**CONSIGNE**: Recopiez le passage du texte sur la logique cartésienne qui commence aux mots "Je voulais devenir peintre, mais" et s'arrête après "pour mes enfants.", en changeant "peintre" en "sculpteur".

Année après année, nos raisonnements s'efforcent d'être de plus en plus logiques. Faut-il parler d'expérience... ou bien du poids de l'éducation héritée de Descartes? Nous pensons bien faire en nous concentrant très fort avant de prendre une décision, en fronçant les sourcils, en serrant les poings, les lèvres, les yeux. Mais la logique cartésienne conduit souvent à des contradictions. Lisez les phrases suivantes, vous y retrouverez peut-être un air de familiarité.

Je voulais devenir peintre, mais ce n'était pas possible avec ma vie de famille... Je voulais devenir une grande chanteuse, mais j'ai préféré me sacrifier pour mes enfants.

Je veux préparer les concours des Grandes Ecoles, mais j'aurais bien aimé continuer à jouer régulièrement au tennis... Pour réussir mes concours, je sais qu'il me faudra sacrifier tous mes loisirs.

J'ai toujours voulu avoir ma propre affaire, mais j'ai toujours eu le courage d'aller au bureau... Travailler en me faisant plaisir n'est pas compatible avec mes responsabilités de chef de famille.

**ÉLÉMENTS EXTRAITS**:
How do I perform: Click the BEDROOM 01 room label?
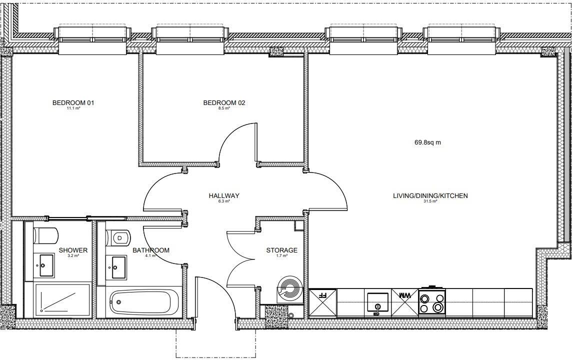(x=73, y=103)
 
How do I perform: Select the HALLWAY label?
(x=224, y=196)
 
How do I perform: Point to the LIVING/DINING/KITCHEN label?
(x=430, y=196)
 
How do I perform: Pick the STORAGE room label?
(x=282, y=250)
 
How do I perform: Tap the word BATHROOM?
(x=150, y=250)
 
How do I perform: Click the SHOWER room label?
(x=73, y=250)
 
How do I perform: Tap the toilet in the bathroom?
(x=118, y=238)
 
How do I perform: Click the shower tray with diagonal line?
(x=62, y=300)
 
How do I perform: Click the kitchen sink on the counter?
(x=378, y=303)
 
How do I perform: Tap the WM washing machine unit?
(x=404, y=295)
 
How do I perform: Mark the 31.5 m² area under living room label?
(x=430, y=202)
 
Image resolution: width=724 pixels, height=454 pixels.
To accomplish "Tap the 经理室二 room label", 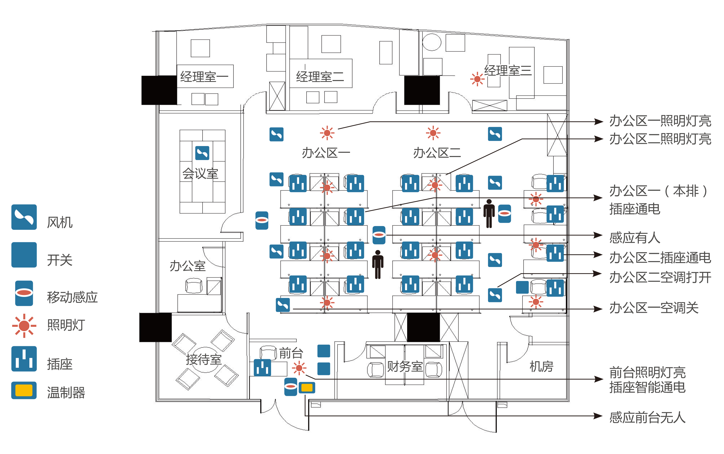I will [320, 77].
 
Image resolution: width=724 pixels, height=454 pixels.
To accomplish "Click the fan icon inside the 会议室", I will [202, 153].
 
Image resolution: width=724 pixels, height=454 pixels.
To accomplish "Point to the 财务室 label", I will [404, 367].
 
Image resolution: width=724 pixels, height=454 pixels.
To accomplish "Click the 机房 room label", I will [541, 367].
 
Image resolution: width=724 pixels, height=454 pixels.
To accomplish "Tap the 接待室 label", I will [204, 359].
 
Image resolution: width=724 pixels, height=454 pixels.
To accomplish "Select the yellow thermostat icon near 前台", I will [307, 388].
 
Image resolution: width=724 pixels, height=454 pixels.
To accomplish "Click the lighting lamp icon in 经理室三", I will [477, 79].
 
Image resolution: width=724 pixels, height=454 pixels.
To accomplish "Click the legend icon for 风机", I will [24, 217].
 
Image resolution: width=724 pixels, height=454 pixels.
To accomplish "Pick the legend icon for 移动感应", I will [24, 293].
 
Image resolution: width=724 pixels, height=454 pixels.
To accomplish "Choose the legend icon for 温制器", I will [24, 390].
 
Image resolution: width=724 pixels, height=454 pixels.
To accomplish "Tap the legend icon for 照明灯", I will [24, 325].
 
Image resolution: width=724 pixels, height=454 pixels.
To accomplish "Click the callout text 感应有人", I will [635, 238].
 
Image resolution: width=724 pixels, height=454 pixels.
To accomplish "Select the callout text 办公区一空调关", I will [654, 308].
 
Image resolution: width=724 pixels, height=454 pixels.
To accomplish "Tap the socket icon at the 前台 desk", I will [262, 368].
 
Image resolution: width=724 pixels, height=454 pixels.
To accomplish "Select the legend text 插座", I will [60, 364].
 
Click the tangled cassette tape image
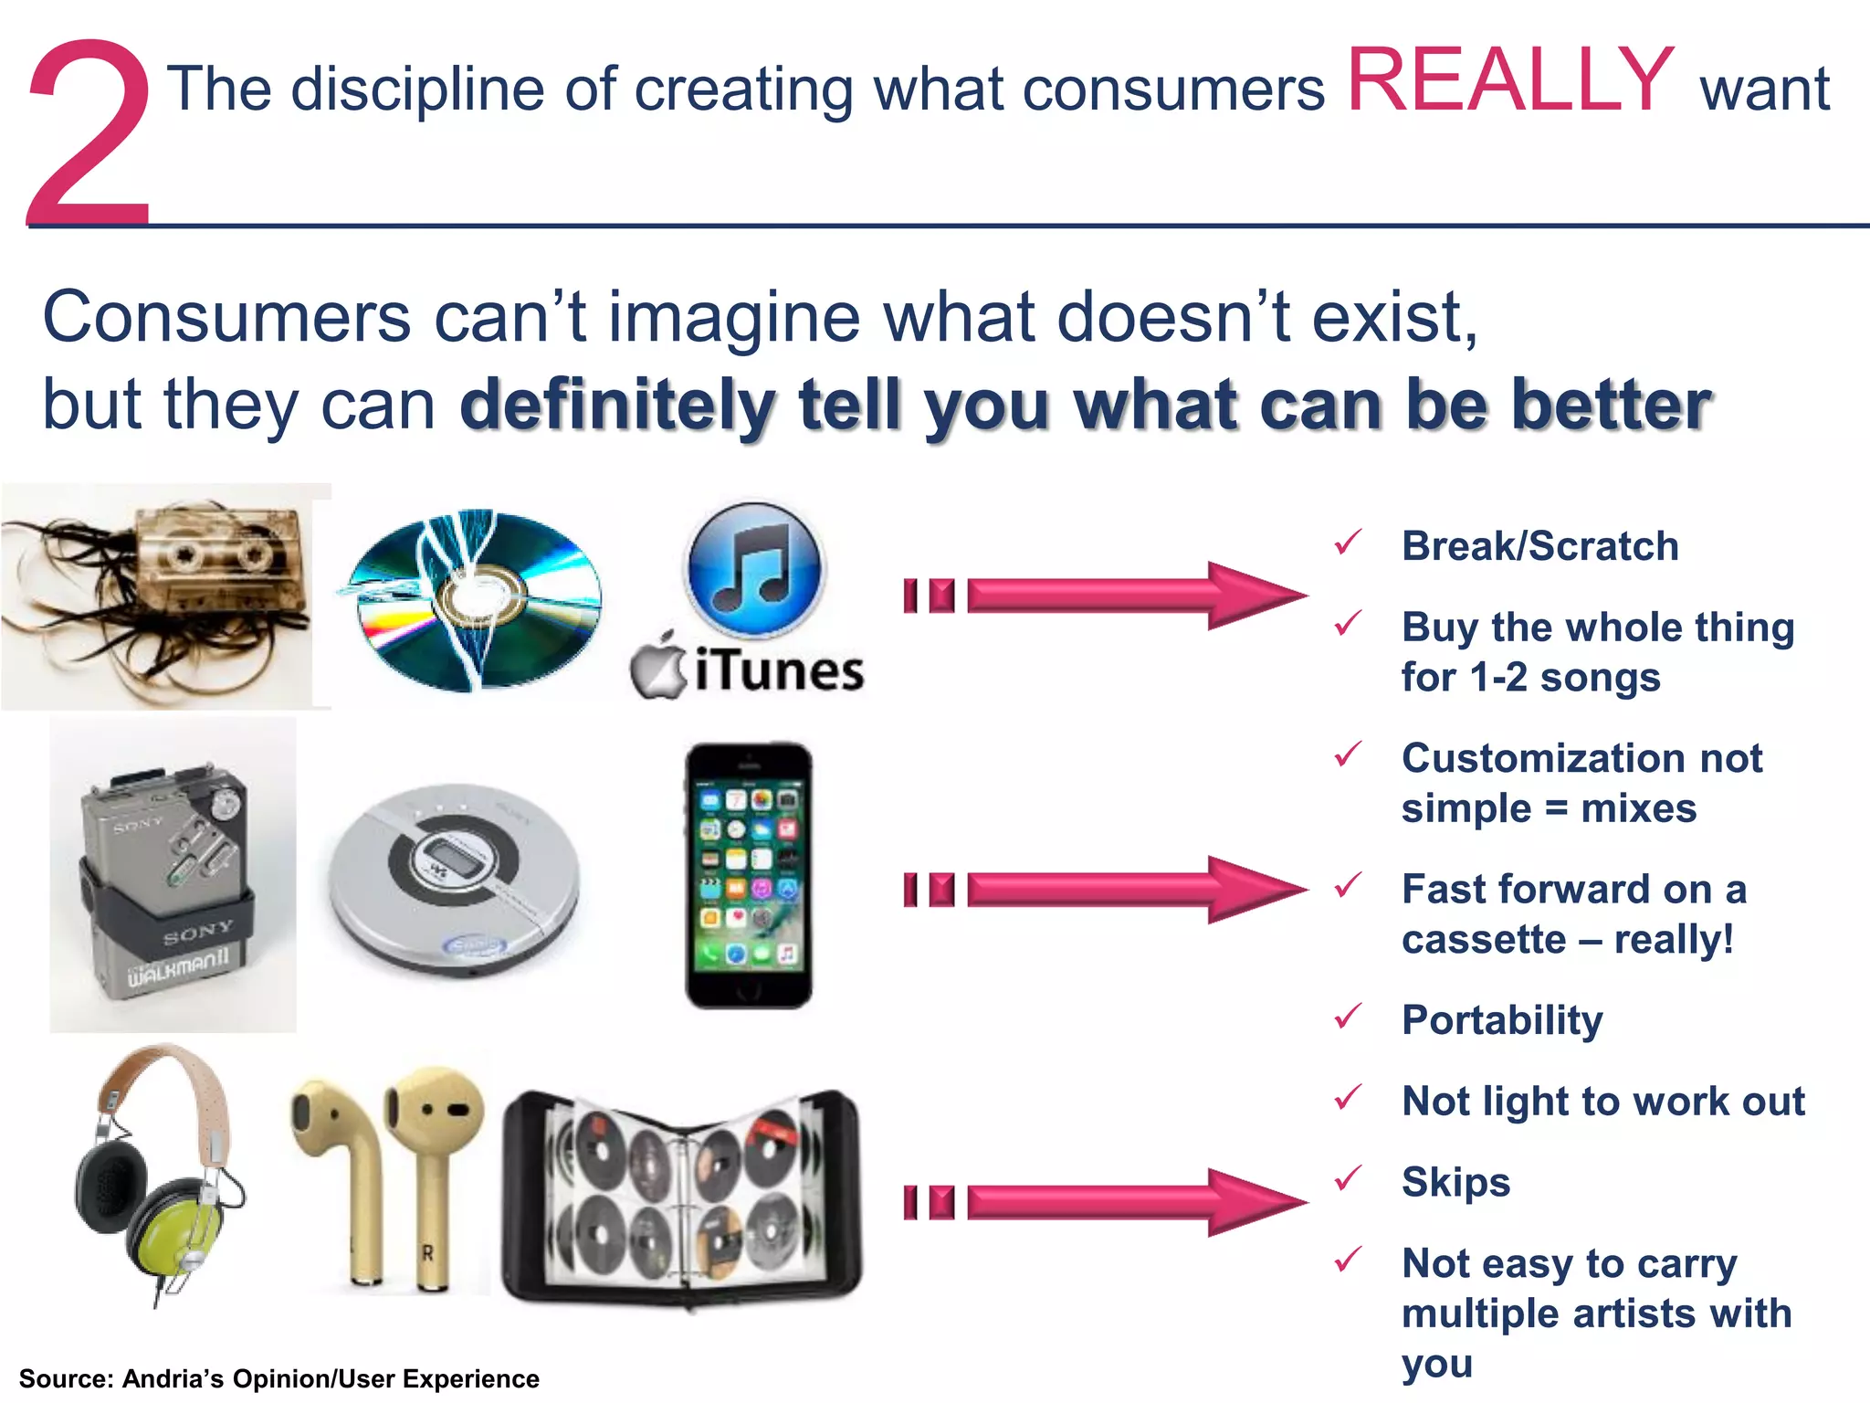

**RÉPONSE RÉDIGÉE**:
Je voulais devenir sculpteur, mais ce n'était pas possible avec ma vie de famille... Je voulais devenir une grande chanteuse, mais j'ai préféré me sacrifier pour mes enfants.